Beber pode estar prestes a deixar de ser um verbo literal. Uma nova foodtech europeia vem chamando atenção ao transformar coquetéis alcoólicos em produtos comestíveis, dispensando copos, gelo e até bartenders. A proposta, que mistura inovação, conveniência e experiência sensorial, começa a ganhar força no mercado e já é apontada como uma possível tendência de consumo para os próximos anos.
A aposta chamou a atenção da empresária e investidora Monique Evelle, que decidiu aportar recursos na startup responsável pelos chamados “drinks mastigáveis”, enxergando no formato não apenas um produto diferente, mas a criação de um novo hábito social ligado ao consumo de bebidas alcoólicas.

A startup, chamada Ositos, nasceu em Bilbao, na Espanha, a partir de uma brincadeira universitária que misturava balas de goma com vodka. Após anos de pesquisa e desenvolvimento, a marca criou gummies com 15% de teor alcoólico, concebidos para serem consumidos sem copo, gelo ou preparo, um “drink portátil” em forma sólida.

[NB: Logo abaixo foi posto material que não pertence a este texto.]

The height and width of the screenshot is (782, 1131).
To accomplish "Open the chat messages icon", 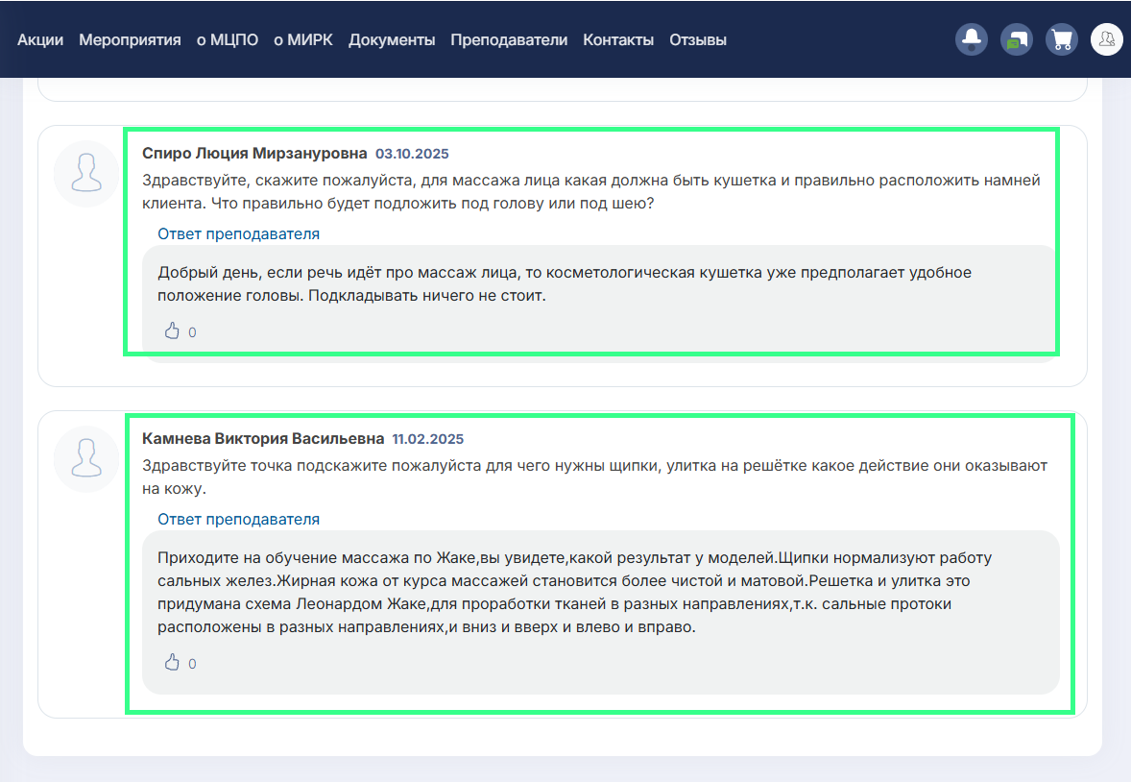I will click(1017, 39).
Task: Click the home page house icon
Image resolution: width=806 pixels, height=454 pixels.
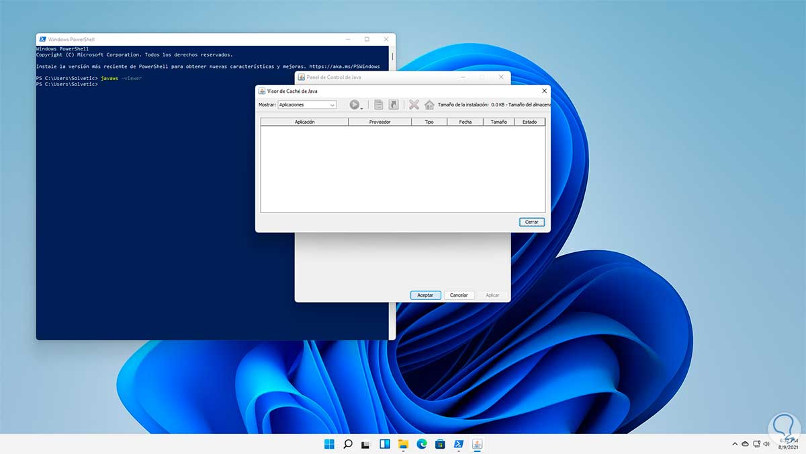Action: pos(429,104)
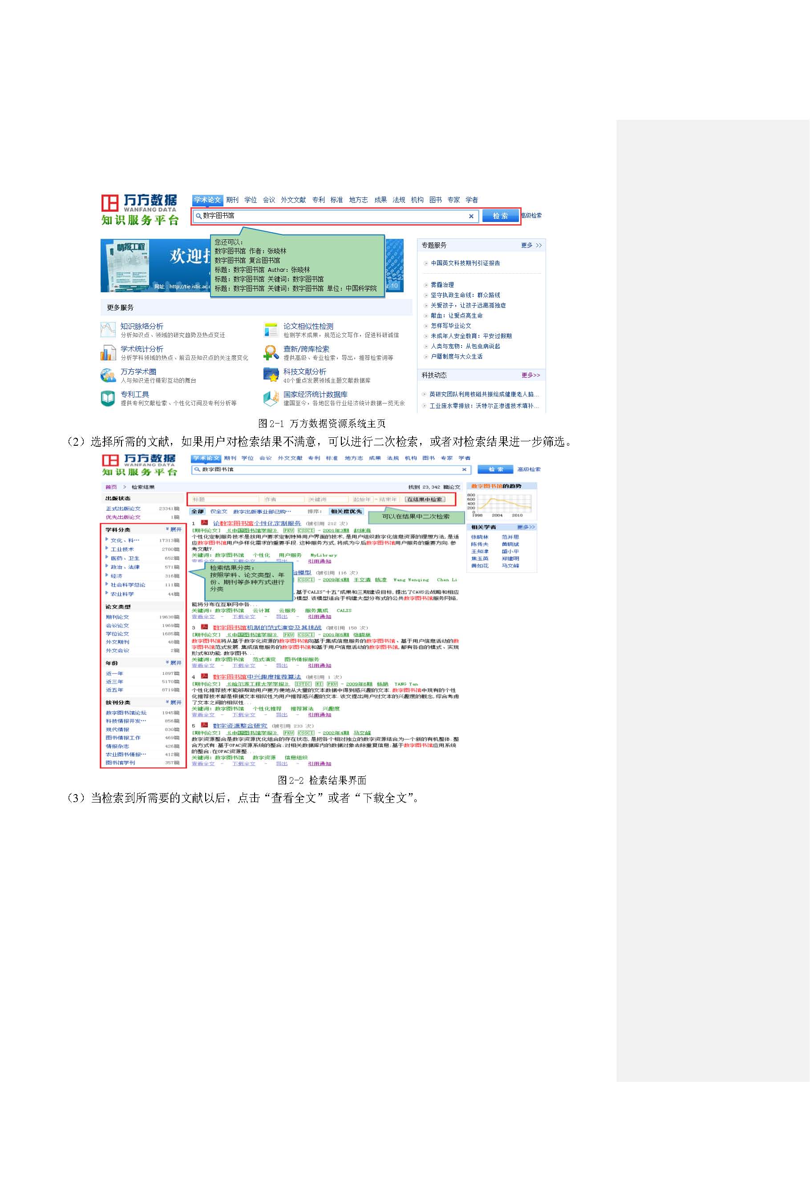Open the 专利 tab in top navigation

pyautogui.click(x=318, y=200)
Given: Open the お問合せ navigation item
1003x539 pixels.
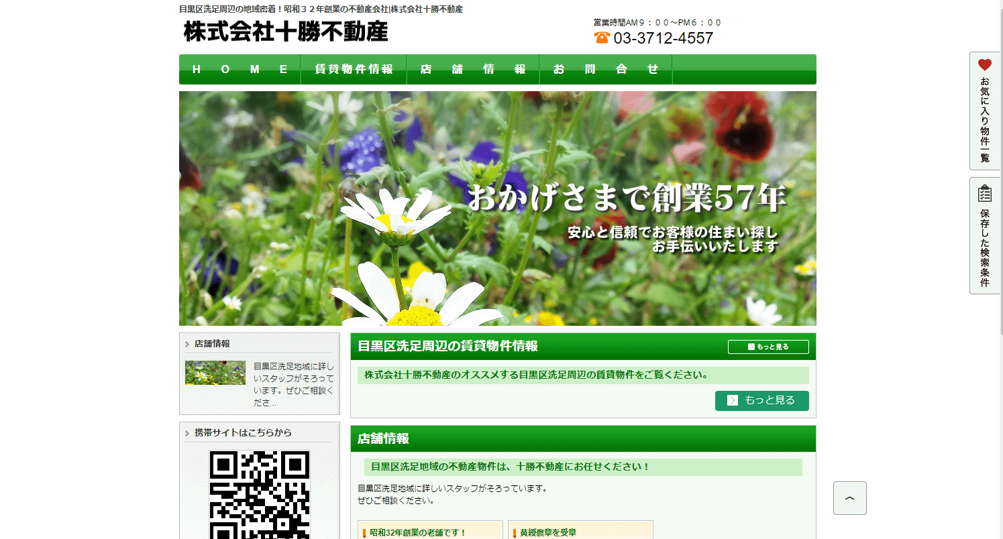Looking at the screenshot, I should tap(605, 69).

Monique Evelle, que já é conhecida por acompanhar e investir em negócios inovadores, participou de uma rodada de R$ 2 milhões na empresa, apostando não apenas no produto em si, mas no comportamento de consumo que ele representa.
“Não invisto no produto, invisto no hábito que ele cria”, afirmou à Forbes. Para ela, os drinks comestíveis não competem com coquetéis tradicionais, mas criam um novo momento social de consumo, ideal para contextos como festivais, viagens ou encontros informais.

O crescimento do segmento é respaldado por projeções de mercado: o setor global de gummies deve mais que dobrar de tamanho até 2030, enquanto a indústria alcoólica tradicional continua a movimentar trilhões de dólares. Esse cenário coloca os drinks comestíveis no centro de um possível movimento de transformação do consumo alcoólico.